'Unfairly punished': Foreign students struggling to feed themselves as they are denied support during pandemic
Foreign students in the UK have been plunged into financial hardship as they struggle to pay their tuition fees during the coronavirus pandemic and are blocked from accessing state support, charities warn.
Dismissal from part-time jobs and a loss of financial support from family members abroad due to Covid-19 has left some students having to choose between eating meals or paying their course fees, which they are usually required to pay in order to remain in the UK.

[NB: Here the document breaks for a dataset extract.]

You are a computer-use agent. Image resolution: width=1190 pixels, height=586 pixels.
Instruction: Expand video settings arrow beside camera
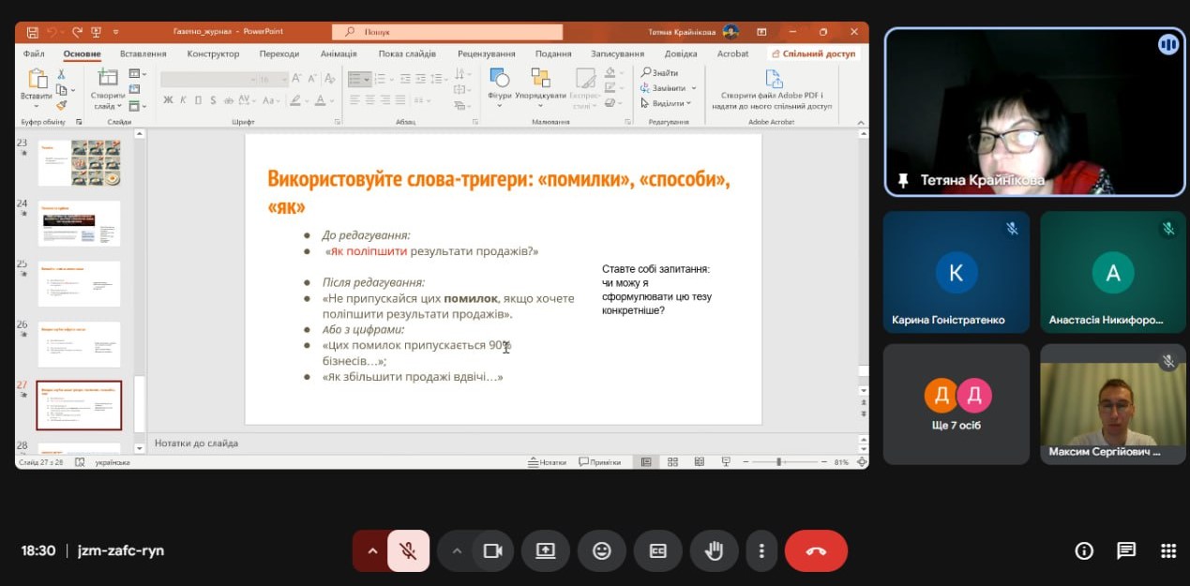tap(457, 551)
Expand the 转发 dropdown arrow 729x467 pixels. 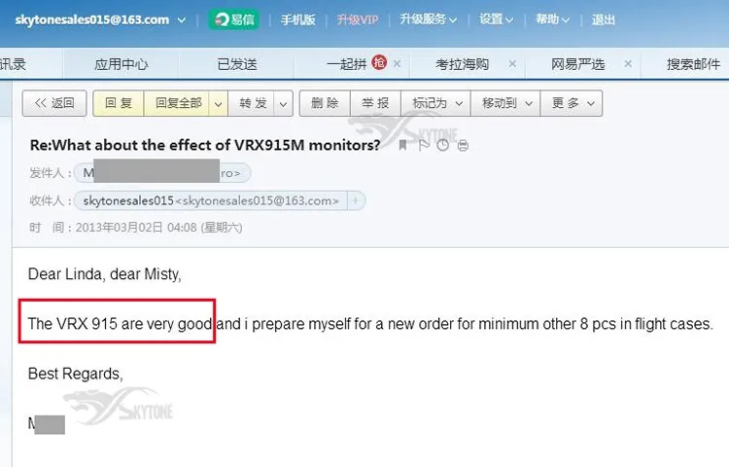click(283, 103)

This is exacerbated by the fact that most overseas students are blocked from accessing state support because of the no recourse to public funds (NRPF) policy, which prevents thousands of migrants from accessing help from the government due to their immigration status.
Ministers are being urged to take action to ensure that these individuals are able to access support, and are not suspended from their studies and forced to leave the UK as a result of not being able to pay their tuition fees, which vary between £10,000 and £38,000 a year.

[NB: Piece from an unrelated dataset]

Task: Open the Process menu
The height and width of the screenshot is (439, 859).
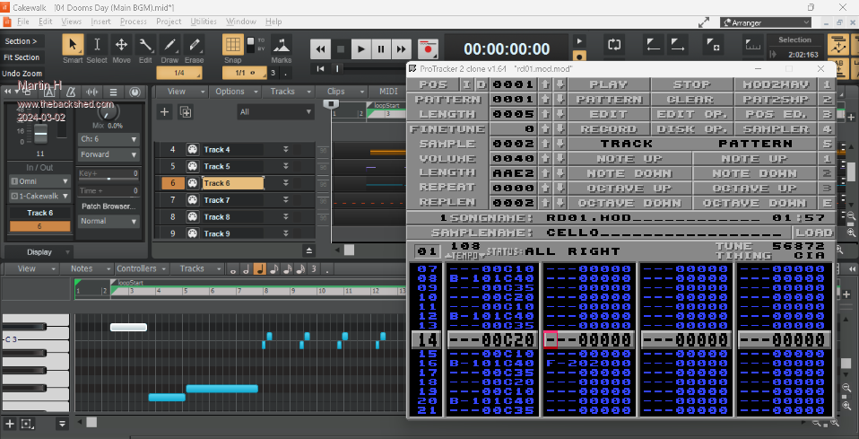Action: click(133, 21)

More than 500 university students, lecturers, MPs, trade unions and migrant rights organisations have written to the home secretary Priti Patel calling on her suspend the NRPF policy for international students, in order to prevent many from becoming destitute during the coronavirus crisis.
In a second letter, addressed to the universities minister, Michelle Donelan, organisations demand a tuition fee amnesty for foreign students affected by the pandemic, warning that many were feeling “suicidal” because they were “terrified both of being removed from their courses, and of the serious immigration problems that would result”.
Research by campaign groups Migrants’ Rights Network and Unis Resist Border Controls, based on a survey of 124 students from overseas in June, indicates that more than half were destitute or at risk of becoming destitute, while three in four of those who previously had a part-time job had lost this employment as a result of the lockdown.
One student, from Singapore, who asked not to be named, told The Independent she had been forced to to start skipping meals and walking to work instead of taking public transport – despite suffering from chronic pain – when her part-time job as a beauty consultant in London started assigning her fewer hours due to the pandemic.